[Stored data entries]
..............................

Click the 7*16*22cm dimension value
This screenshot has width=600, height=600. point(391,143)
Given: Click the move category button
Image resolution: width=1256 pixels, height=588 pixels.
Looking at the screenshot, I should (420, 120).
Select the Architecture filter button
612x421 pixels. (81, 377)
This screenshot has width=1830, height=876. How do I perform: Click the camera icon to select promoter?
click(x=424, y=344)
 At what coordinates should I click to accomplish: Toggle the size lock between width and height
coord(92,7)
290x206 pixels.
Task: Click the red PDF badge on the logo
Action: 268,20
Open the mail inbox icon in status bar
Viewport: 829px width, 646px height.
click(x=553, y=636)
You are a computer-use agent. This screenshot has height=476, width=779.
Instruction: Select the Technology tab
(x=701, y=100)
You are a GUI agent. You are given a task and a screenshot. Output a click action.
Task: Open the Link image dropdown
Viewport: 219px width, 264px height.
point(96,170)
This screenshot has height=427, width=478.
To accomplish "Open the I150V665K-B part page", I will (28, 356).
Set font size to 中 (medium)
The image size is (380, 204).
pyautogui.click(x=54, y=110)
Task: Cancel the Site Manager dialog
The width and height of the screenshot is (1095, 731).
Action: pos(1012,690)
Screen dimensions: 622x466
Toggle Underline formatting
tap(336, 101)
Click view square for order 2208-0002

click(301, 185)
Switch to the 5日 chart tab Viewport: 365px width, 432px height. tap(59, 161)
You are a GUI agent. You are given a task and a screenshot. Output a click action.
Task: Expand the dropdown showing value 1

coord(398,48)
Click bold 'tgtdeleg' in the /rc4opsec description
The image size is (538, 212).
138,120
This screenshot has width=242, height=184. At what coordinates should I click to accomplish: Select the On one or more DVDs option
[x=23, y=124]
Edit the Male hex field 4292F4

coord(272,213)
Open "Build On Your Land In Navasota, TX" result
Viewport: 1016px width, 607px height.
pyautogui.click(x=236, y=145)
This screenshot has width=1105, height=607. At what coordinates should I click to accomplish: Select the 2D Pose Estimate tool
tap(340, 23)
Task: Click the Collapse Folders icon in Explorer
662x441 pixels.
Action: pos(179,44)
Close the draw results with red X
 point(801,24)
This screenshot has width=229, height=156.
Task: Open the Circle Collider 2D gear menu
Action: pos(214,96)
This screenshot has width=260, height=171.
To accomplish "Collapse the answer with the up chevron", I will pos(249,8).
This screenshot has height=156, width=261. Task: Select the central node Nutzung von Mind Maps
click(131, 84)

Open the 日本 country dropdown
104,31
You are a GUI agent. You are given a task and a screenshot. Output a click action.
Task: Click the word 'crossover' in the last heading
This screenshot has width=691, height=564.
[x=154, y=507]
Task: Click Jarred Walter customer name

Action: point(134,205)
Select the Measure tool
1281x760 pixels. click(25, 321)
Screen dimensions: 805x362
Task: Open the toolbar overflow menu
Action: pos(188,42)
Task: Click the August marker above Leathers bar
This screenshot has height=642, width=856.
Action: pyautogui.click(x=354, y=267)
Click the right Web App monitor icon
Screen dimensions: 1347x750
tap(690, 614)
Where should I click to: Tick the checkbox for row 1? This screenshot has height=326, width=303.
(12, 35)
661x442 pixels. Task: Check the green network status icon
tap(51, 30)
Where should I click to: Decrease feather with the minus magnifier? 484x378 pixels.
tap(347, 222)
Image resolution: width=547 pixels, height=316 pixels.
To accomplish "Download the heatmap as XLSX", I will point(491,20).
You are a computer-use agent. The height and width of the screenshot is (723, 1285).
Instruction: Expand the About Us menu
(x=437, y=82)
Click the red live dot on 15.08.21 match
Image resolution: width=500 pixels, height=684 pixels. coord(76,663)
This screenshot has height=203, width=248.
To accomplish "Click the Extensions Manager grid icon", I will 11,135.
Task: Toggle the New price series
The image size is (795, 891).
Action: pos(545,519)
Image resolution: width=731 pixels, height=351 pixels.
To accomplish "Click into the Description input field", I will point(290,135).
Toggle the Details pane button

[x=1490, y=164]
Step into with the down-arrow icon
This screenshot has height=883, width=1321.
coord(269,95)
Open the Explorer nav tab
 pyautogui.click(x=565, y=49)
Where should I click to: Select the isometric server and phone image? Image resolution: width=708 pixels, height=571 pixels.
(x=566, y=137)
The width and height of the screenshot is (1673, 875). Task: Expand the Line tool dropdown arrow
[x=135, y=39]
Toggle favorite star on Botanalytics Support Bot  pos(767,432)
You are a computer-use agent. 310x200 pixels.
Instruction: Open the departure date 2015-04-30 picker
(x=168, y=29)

..............................

### The problem
Print the records above verbatim from their first line to the line containing "This screenshot has height=427, width=478.", both included, and stop there.

### Exercise result
Click the 7*16*22cm dimension value
This screenshot has width=600, height=600. point(391,143)
Given: Click the move category button
Image resolution: width=1256 pixels, height=588 pixels.
Looking at the screenshot, I should (420, 120).
Select the Architecture filter button
612x421 pixels. (81, 377)
This screenshot has width=1830, height=876. How do I perform: Click the camera icon to select promoter?
click(x=424, y=344)
 At what coordinates should I click to accomplish: Toggle the size lock between width and height
coord(92,7)
290x206 pixels.
Task: Click the red PDF badge on the logo
Action: 268,20
Open the mail inbox icon in status bar
Viewport: 829px width, 646px height.
click(x=553, y=636)
You are a computer-use agent. This screenshot has height=476, width=779.
Instruction: Select the Technology tab
(x=701, y=100)
You are a GUI agent. You are given a task and a screenshot. Output a click action.
Task: Open the Link image dropdown
Viewport: 219px width, 264px height.
point(96,170)
This screenshot has height=427, width=478.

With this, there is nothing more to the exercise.